En la solennité de la Fête-Dieu, l’Eucharistie devient un engagement de charité et de service : partager le pain pour multiplier l’espérance.

La solennité du Corpus Christi (Corps du Christ) est une fête de l’Église catholique destinée à célébrer l’Eucharistie, avec pour but principal de proclamer la foi des croyants en la présence réelle de Jésus-Christ dans le Très Saint Sacrement.

Ses origines remontent au XIIIe siècle, lorsque sainte Julienne de Cornillon promut l’idée de consacrer une fête à l’honneur du Corps et du Sang du Christ. Elle fut célébrée pour la première fois à Liège (Belgique) en 1246. Cette fête devint universelle en 1264 lorsque le pape Urbain IV l’institua officiellement et confia à saint Thomas d’Aquin la composition d’hymnes immortels pour la liturgie, tels que le Pange Lingua, le Lauda Sion et le Panis Angelicus (Bulle Transiturus de hoc mundo, pape Urbain IV, 1264).

Dans la spiritualité de la Famille Vincentienne, ce mystère eucharistique occupe une place fondamentale. Saint Vincent de Paul comprenait l’Eucharistie comme la plus grande preuve que l’amour divin est « infiniment inventif » (Exhortation à un frère mourant, 1647 ; Œuvres complètes, XI, 65-66). Afin de ne pas nous laisser seuls et d’empêcher nos cœurs de se refroidir, Jésus a institué cet auguste sacrement, s’abaissant pour devenir notre nourriture et réaliser avec nous une union spirituelle parfaite et permanente (Exhortation à un frère mourant, 1647 ; Œuvres complètes, XI, 65-66).

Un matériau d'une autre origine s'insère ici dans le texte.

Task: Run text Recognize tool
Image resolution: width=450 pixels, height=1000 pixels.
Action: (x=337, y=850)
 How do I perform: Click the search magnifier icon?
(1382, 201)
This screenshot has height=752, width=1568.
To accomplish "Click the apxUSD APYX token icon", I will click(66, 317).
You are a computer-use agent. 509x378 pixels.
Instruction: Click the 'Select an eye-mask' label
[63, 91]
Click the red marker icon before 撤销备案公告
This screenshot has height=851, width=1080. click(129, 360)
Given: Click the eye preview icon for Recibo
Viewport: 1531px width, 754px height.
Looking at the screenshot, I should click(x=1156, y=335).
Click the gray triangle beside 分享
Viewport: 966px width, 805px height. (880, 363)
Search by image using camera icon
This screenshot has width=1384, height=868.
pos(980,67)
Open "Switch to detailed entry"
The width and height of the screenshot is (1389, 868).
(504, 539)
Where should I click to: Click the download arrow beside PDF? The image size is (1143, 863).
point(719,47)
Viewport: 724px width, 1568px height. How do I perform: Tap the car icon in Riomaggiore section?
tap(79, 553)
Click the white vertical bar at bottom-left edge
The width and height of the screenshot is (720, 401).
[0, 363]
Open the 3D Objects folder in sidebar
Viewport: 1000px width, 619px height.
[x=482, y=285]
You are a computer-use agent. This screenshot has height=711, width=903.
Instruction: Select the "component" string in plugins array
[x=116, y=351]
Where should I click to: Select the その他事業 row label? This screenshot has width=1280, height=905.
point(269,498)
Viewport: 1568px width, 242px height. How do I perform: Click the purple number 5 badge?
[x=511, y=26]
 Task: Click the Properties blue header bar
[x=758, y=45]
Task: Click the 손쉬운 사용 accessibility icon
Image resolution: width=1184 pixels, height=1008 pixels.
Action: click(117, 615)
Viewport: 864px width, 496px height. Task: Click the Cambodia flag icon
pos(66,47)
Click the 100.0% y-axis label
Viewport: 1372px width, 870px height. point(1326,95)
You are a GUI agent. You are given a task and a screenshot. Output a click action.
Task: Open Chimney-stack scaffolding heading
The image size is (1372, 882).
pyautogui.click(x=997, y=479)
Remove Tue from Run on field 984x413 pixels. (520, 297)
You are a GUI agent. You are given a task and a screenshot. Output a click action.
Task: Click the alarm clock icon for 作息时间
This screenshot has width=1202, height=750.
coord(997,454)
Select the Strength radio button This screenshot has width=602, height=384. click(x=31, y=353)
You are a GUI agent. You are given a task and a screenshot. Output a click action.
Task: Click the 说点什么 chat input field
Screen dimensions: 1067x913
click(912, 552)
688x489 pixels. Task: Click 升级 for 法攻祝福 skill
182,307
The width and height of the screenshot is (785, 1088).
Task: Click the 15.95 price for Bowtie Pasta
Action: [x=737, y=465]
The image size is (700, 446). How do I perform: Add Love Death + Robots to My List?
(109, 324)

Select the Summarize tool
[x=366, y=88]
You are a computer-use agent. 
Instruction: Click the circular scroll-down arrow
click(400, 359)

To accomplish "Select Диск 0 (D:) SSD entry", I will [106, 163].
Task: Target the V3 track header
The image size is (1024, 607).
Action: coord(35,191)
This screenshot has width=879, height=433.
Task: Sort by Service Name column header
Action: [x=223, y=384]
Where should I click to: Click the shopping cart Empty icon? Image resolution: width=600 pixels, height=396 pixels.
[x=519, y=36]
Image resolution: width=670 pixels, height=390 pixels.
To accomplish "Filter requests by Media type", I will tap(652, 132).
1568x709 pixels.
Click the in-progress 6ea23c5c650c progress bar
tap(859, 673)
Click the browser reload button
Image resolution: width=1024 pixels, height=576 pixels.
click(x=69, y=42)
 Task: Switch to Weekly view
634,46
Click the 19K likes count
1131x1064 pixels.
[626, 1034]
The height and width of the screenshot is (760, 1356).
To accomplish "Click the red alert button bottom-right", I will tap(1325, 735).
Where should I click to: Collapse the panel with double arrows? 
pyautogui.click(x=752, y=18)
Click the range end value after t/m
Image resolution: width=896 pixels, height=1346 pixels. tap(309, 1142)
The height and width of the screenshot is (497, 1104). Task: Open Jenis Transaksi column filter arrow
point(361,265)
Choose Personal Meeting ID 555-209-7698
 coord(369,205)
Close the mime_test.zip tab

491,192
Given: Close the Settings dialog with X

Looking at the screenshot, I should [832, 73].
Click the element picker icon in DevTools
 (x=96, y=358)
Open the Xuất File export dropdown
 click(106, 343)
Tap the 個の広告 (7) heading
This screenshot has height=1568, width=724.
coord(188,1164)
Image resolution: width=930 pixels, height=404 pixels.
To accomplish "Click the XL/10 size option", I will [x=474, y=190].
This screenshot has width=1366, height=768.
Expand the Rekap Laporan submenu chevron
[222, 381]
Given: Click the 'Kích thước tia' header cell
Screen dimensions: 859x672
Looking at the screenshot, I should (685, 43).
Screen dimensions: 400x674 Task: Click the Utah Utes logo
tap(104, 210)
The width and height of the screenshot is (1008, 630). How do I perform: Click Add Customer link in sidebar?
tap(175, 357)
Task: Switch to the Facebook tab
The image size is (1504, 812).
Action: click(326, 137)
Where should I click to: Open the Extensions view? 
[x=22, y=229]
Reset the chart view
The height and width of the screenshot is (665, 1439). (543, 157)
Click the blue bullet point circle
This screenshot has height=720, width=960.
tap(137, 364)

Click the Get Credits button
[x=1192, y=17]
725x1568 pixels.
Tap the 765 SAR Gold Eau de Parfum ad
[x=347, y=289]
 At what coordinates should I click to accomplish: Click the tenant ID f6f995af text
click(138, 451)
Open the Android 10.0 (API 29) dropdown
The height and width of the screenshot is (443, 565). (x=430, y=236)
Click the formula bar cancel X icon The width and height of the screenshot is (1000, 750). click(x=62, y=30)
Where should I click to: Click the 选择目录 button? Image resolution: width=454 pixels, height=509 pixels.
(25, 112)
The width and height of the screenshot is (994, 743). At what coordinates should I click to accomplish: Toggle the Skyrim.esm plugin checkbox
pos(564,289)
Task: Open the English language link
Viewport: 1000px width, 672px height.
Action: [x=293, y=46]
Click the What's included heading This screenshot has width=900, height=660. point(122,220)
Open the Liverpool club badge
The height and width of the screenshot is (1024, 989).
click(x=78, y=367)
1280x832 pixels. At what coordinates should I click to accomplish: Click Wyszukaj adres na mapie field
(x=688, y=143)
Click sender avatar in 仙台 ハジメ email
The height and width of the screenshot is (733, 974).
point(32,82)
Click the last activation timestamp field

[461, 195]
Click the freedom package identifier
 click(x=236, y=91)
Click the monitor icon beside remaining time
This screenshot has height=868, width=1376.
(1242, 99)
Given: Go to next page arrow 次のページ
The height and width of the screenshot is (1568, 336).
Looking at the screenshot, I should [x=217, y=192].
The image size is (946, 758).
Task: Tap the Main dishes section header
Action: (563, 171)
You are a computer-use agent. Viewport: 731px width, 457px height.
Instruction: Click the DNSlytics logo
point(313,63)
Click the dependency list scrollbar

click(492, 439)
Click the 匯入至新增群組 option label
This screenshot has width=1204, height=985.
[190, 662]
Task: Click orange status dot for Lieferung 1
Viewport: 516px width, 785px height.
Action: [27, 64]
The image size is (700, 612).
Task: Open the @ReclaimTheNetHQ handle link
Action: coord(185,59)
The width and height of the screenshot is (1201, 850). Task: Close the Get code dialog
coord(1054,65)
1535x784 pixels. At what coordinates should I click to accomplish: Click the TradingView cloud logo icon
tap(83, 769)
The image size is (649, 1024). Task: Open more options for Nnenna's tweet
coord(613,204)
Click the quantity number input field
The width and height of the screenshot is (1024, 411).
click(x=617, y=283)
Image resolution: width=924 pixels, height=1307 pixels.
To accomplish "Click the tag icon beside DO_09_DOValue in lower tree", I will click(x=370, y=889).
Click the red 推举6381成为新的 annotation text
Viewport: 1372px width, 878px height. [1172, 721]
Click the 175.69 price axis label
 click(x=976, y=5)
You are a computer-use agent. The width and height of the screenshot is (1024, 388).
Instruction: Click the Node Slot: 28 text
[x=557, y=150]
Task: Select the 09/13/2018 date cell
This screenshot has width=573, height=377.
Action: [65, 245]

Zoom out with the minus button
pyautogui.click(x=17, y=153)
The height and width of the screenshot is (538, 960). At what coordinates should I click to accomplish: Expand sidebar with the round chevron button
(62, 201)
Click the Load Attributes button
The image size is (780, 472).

Cependant, pour les Vincentiens, s’approcher de l’autel n’est que le point de départ indispensable pour aller à la rencontre du pauvre. On ne peut communier au Christ de l’Eucharistie tout en rejetant le Christ présent dans les pauvres, car la foi nous enseigne qu’Il habite en l’un et l’autre. Comme le rappelle la tradition même de la Congrégation : « Celui qui n’aime pas son frère qu’il voit ne peut aimer Dieu qu’il ne voit pas » (1 Jn 4, 20).

La célébration eucharistique nous appelle à nous lever de la table pour devenir nous-mêmes le « Corps du Christ » au service des personnes marginalisées. Saint Vincent enseignait que le véritable fruit de la communion se manifeste dans la charité active :

« Oh ! Quelle belle observation : la personne qui a bien communié fait tout bien ! […] Elle servira les malades avec la charité de Jésus-Christ ; elle aura dans ses conversations la douceur de Jésus-Christ ; dans les contradictions, la patience de Jésus-Christ ; elle aura l’obéissance de Jésus-Christ. En un mot, mes filles, toutes ses actions ne seront plus les actions d’une simple créature ; elles seront les actions de Jésus-Christ. » (Conférence aux Filles de la Charité, 18 août 1647 ; Œuvres complètes, ES IX, 309).

Cet appel à faire de l’Eucharistie un moteur de justice et de charité résonne avec force dans le message du pape Léon XIV. Dans son homélie pour la solennité du Corpus Christi, prononcée le 22 juin 2025 sur la place Saint-Jean-de-Latran, le Saint-Père nous a rappelé que Jésus répond toujours à la détresse par le signe du partage. Réfléchissant à la réalité actuelle, le Pape a lancé un vigoureux appel à la conscience sociale :

« Aujourd’hui, à la place des foules dont parle l’Évangile, il y a des peuples entiers humiliés par la cupidité des autres plus encore que par la faim elle-même. Face à la misère du plus grand nombre, l’accumulation de quelques-uns est le signe d’un orgueil indifférent qui produit souffrance et injustice. » (Homélie du pape Léon XIV pour la solennité du Corpus Christi, 22 juin 2025).

Face à l’opulence qui gaspille les fruits de la terre, le Saint-Père nous indique le chemin pour que notre expérience eucharistique soit authentique :

« En particulier durant cette Année jubilaire, l’exemple du Seigneur demeure pour nous un critère urgent d’action et de service : partager le pain pour multiplier l’espérance proclame la venue du Royaume de Dieu. » (Homélie du pape Léon XIV pour la solennité du Corpus Christi, 22 juin 2025).

En cette fête du Corpus Christi, renouvelons notre vocation au service. Fortifiés par la nourriture que Dieu nous donne, engageons-nous à porter cette proximité et cette espérance vers les périphéries, en montrant par nos actes que notre foi passe, de manière vivante et concrète, de la Table de l’Autel à la Table des Pauvres.